The German alphabet consists of 26 characters plus 3 umlauts: ä, ö and ü. The two dots above the letters do not indicate an accentuation or emphasis of the syllable (as for instance accent-bearing letters in Spanish or French). Umlauts are used as independent characters in the German language.
Whenever the use of umlauts is not possible (e.g. for technical reasons, in email addresses or names of websites), umlauts are indicated by the following combinations:
“ae” = ä, “oe”= ö, “ue” = ü.
Here are 8 facts you should know about the umlaut:
1. The word “umlaut” comes from one of the Grimm Brothers.
Jacob Grimm was not only a collector of fairy tales (along with his brother Wilhelm), but also one of the most famous linguists ever. In 1819 he described a sound-change process that affected the historical development of German. He called it umlaut from um (around) + laut (sound).
2. “Umlaut” is originally the name for a specific kind of vowel mutation.
Technically, “umlaut” doesn’t refer to the dots, but to the process where, historically, a vowel got pulled into a different position because of influence from another, upcoming vowel.
3. Mimicking that mutation process is a great way to learn to pronounce the umlaut.
Try this: make a u sound (an “oo”). Now imagine there’s an i-sound (an “ee”) coming up. Keep your lips completely frozen in u position while you try to say “ee” with the rest of your mouth. You should feel the body of your tongue move forward and up in your mouth. Hold that u sound with your lips though! Good. That’s an ü.

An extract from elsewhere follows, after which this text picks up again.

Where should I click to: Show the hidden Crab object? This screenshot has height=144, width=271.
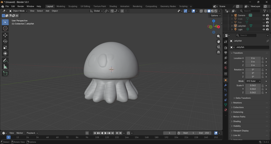tap(264, 19)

Not working? Trying pinging back and forth: oo-ee-oo-ee-oo-ee-oo-ee … now freeze your tongue position in “ee” and only move your lips back to “oo.”
(Start with “ah” for ä and “oh” for ö.)
4. English was also affected by the umlaut mutation.

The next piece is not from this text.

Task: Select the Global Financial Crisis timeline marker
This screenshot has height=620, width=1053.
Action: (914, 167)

Ever wonder why the plural of “mouse” is “mice”? Blame umlaut. Way, way back in a time before English had branched off from other Germanic languages, plurals were formed with an –i ending. So mouse was “mus”, and mice was “musi”. That plural –i pulled the u forward into umlaut. Later, the –i plural ending disappeared and a whole bunch of other sound changes happened, but we are left with the echo of that mutated vowel in mouse/mice, as well as in foot/feet, tooth/teeth, and other irregular pairs.
5. Umlauts weren’t always written as dots above a vowel.

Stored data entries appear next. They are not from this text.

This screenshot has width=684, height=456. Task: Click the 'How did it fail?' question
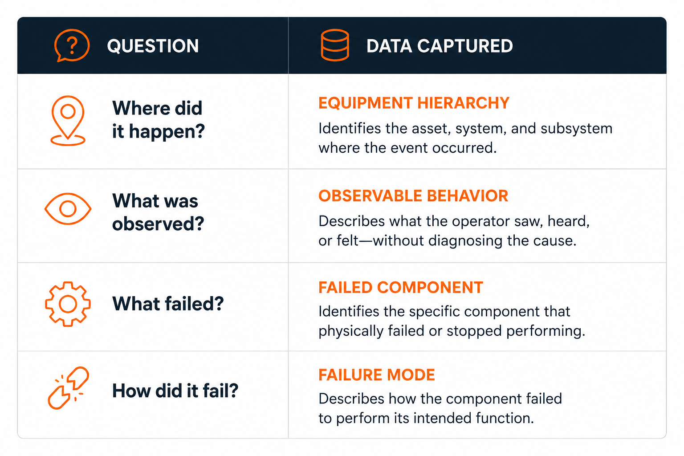[x=175, y=391]
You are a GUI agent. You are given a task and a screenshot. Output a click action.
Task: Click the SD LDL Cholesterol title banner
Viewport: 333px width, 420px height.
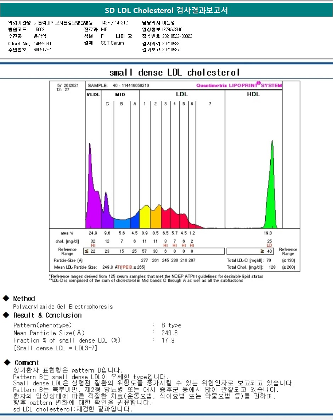coord(166,11)
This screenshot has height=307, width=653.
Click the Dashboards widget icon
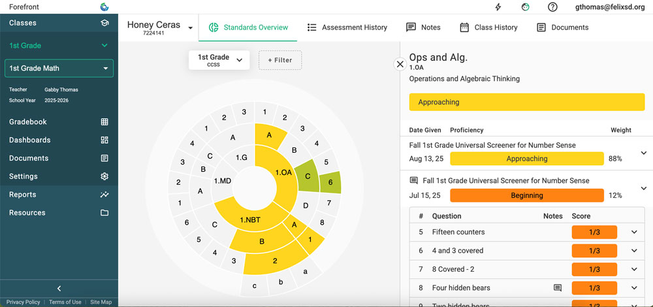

Since the Middle Ages, umlauted vowels have been indicated in various ways in German. Before the two-dot version became the standard in the 19th century, it was usually written as a tiny “e” above the vowel.
It is still sometimes written with an e next to the vowel, for example, Muenchen for München, or schoen for schön.
6. An artificial language full of umlauts became hugely popular in the 1880s.
A German priest named Johann Schleyer invented a universal language he called Volapük. It was based on simplified European roots and was meant to be logical and easy to learn. It was chock-full of umlauts: “love” was löf, “smile” was smül, and “speak” was pük. Many people did learn it, and by 1889 there were over 200 Volapük clubs around the world and 25 Volapük journals. Even people who didn’t learn it had heard of it. But supporters thought it would have a better chance of succeeding internationally if it lost the umlauts. Schleyer refused. He said that “a language without umlauts sounds monotonous, harsh, and boring.” Infighting over umlauts and other proposed reforms led to a schism and, ultimately, to the decline of Volapük.
7. Heavy Metal Umlauts don’t look so heavy metal to umlaut users.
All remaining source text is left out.